WHAT YOU HAVE TO DO - Task for the records below: please copy exactly, and only, the lines from the one containing "This screenshot has" to the last line, both included, leaving out the pictures.

Stored data entries
<<<<
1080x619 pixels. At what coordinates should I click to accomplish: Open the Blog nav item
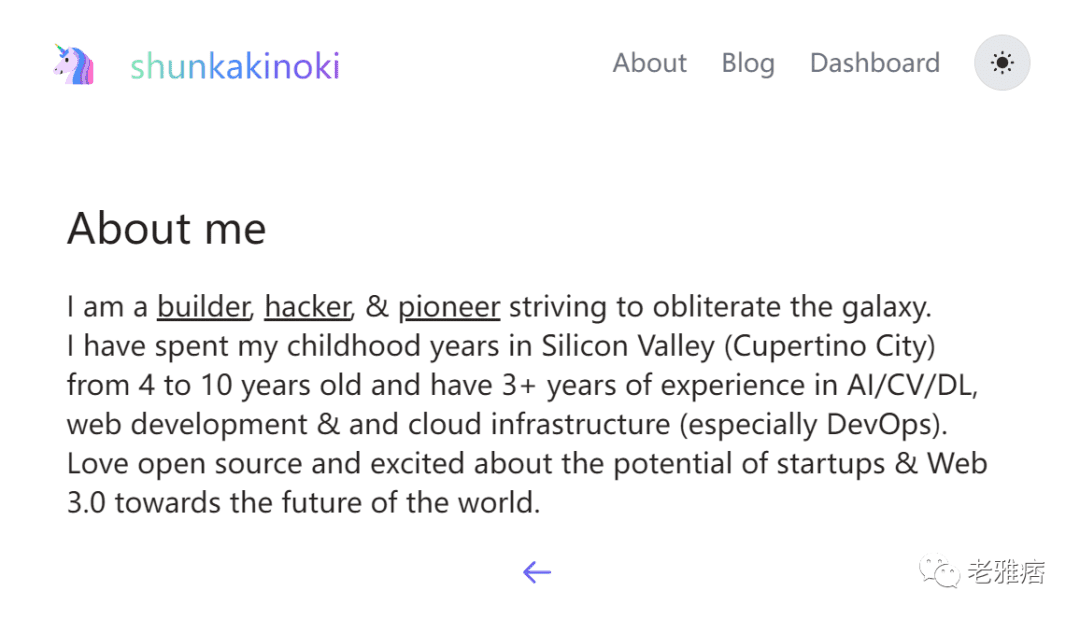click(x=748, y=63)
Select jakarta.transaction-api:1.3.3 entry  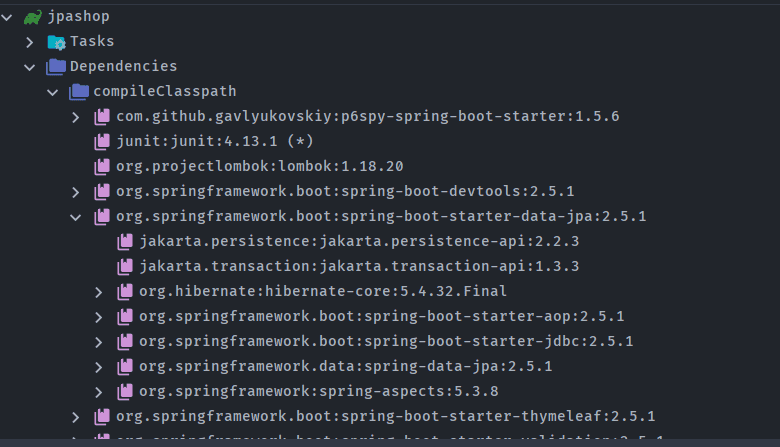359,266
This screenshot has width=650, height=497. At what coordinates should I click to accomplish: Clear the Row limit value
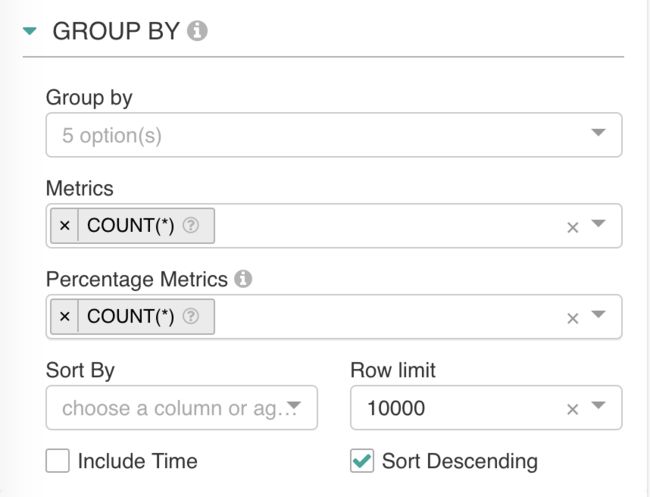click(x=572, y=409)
>>>>
EXPECTED OUTPUT -
This screenshot has width=650, height=497. At what coordinates should I click to accomplish: Clear the Row limit value
click(x=572, y=409)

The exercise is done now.